Since the initiative was launched in July 2020, more than 125 interviews have been conducted with student leaders, university faculty and other representatives, as well as 25 roundtable discussions, according to Nicolaides.
Students from across Alberta’s post-secondary institutions tuned in to ask Nicolaides questions directly, including from Mount Royal University, the University of Calgary, University of Alberta and others.
One of the first student questions regarded how the initiative will improve supports for sexual violence on campus, referencing the Council of Alberta University Students’ recent paper on the subject.
“It’s been frustrating to see a lack of action publicly from this government in regards to sexual violence and safe and healthy campuses,” the student said.
“Prior to the pandemic, we had a loose idea of the magnitude of the issue when looking at the research from across Canada. But now, with COVID-19, it is my belief we are losing sight of the issue at hand.”
The student referenced the lack of statistics on sexual violence collected by universities, which Nicolaides addressed. “We don’t collect data, even some of that basic recording of data doesn’t exist. I think there’s more that we can do there,” he said.
The topic of international students was a recurring one throughout the town hall. One student was concerned that the growing number of students coming from abroad would leave less options available for locals.
Nicolaides stressed the importance of attracting international students to Canada, and Alberta in particular — which, he said, is behind other provinces on this metric. At the same time, the province must ensure opportunities for students at home by improving the transfer system and introducing innovative methods of delivering post-secondary education.
Another student began by discussing frustrations regarding responsibility for responding to key post-secondary issues, and the seemingly endless loop that emerges.
“When I approach my institution regarding affordability, I am told that it is out of their hands, that the government has cut funding … and that is why tuition is going up. When I ask the government why my tuition is going up, I’m told that the government doesn’t control how an institution spends their money,” the student said.
The student, who is enrolled in an international business program, was concerned that international students are viewed as “cash cows” due to high rates of tuition.
“I’m not a fan of micromanaging. I think we have excellent individuals who lead our institutions and a lot of these decisions are best left to them. But … we do have the ability to set some parameters and guardrails around tuition,” Nicolaides said.
The initial version of Alberta 2030 considers deregulating tuition, allowing institutions to set their own tuition rates.
Spirit River Striped Wolf, president of the Student’s Association of Mount Royal University, tied several of the town hall’s preceding questions together, asking how Alberta 2030 plans to specifically deal with long-standing issues such as mental health, financial stress and safety against domestic and sexual violence.

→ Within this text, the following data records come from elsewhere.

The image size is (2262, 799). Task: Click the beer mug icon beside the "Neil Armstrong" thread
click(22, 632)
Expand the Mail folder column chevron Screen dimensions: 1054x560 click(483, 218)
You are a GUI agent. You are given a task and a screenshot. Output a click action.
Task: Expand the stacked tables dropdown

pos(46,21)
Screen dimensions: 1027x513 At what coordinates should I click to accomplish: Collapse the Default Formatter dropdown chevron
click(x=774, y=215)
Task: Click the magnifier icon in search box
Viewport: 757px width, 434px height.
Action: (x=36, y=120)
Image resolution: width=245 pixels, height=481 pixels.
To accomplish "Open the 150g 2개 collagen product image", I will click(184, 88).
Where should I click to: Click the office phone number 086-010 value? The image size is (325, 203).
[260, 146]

“There are performance indicators put on [universities], as we’ve talked about tonight, but where are the performance indicators for the government when it comes to the principles I mentioned?” asked Striped Wolf.

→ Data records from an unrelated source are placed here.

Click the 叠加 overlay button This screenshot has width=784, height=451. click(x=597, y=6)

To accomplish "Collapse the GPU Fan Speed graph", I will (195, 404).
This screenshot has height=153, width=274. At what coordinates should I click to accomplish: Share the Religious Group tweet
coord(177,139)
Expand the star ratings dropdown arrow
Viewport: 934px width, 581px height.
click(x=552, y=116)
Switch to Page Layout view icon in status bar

Nicolaides ultimately returned the question back to Striped Wolf, delegating to “the student experience” on objectives to be included in the strategy.
The evening’s final question came from an international student from California, studying at the University of Calgary. The student opted to put an answer to one of the questions that Nicolaides had thrown back to the audience.
“I think I speak for a super majority of students … when I say, the answer to whether you should deregulate tuition — or even, I might add, cut more funding for post-secondary education in Alberta — is a resounding no.”
The student went on to ask why the government thought it was appropriate to cut public funding to universities, leading to tuition increases and juxtaposing the difficult financial situations of many students with the tax cuts offered to large corporations.
Nicolaides reiterated Alberta’s financial situation and decreased oil and gas royalty revenues, telling the student, “the fiscal dynamic of the province is in incredibly dire straits. We have to make some difficult decisions in order to help balance the province’s finances.”
A total of six telephone town halls are planned for consultations on Alberta 2030 throughout the month of January.